*** Exercise materials ***

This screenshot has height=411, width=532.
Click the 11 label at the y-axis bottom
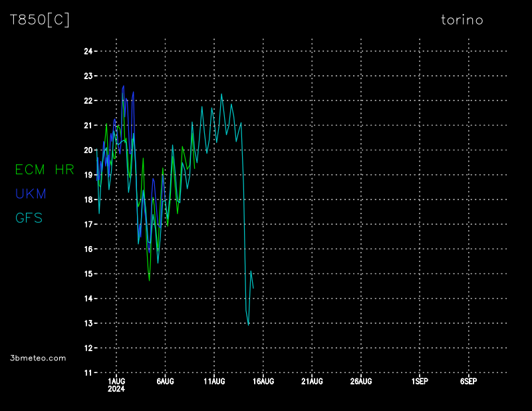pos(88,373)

*** End of Exercise materials ***
*** Exercise materials ***

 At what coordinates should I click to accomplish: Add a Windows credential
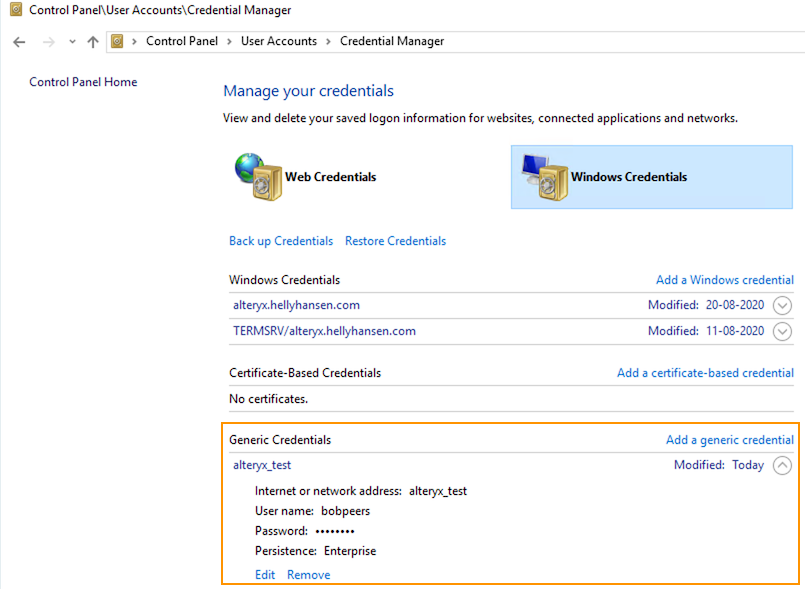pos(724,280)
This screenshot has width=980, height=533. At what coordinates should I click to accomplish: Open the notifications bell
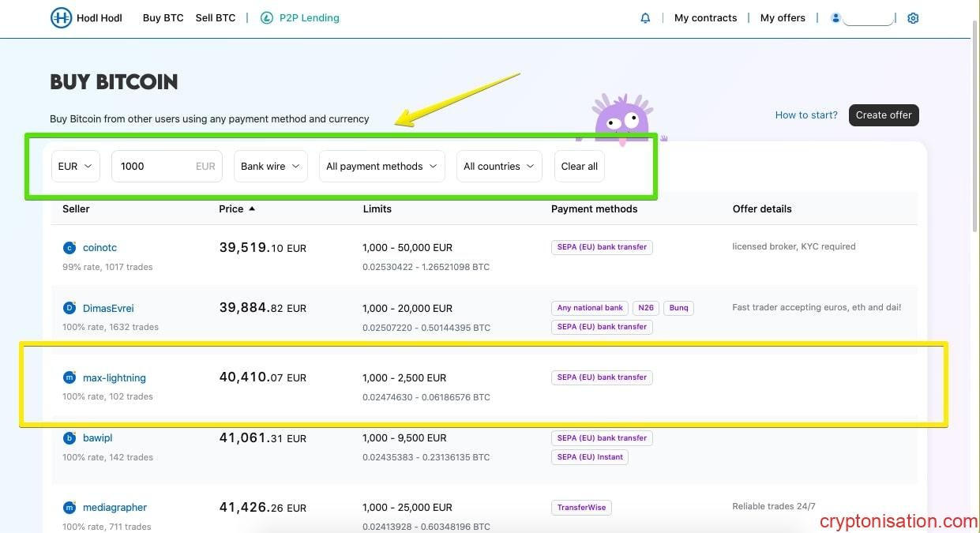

*** End of Exercise materials ***

◆ **What you have to do**: When copying from the data above, begin at the line containing "At what coordinates should I click to accomplish: Add" and end at the line containing "This screenshot has width=980, height=533."; return those lines exactly and leave all pictures behind.

◆ **Exercise response**:
 At what coordinates should I click to accomplish: Add a Windows credential
pos(724,280)
This screenshot has width=980, height=533. At what coordinates should I click to accomplish: Open the notifications bell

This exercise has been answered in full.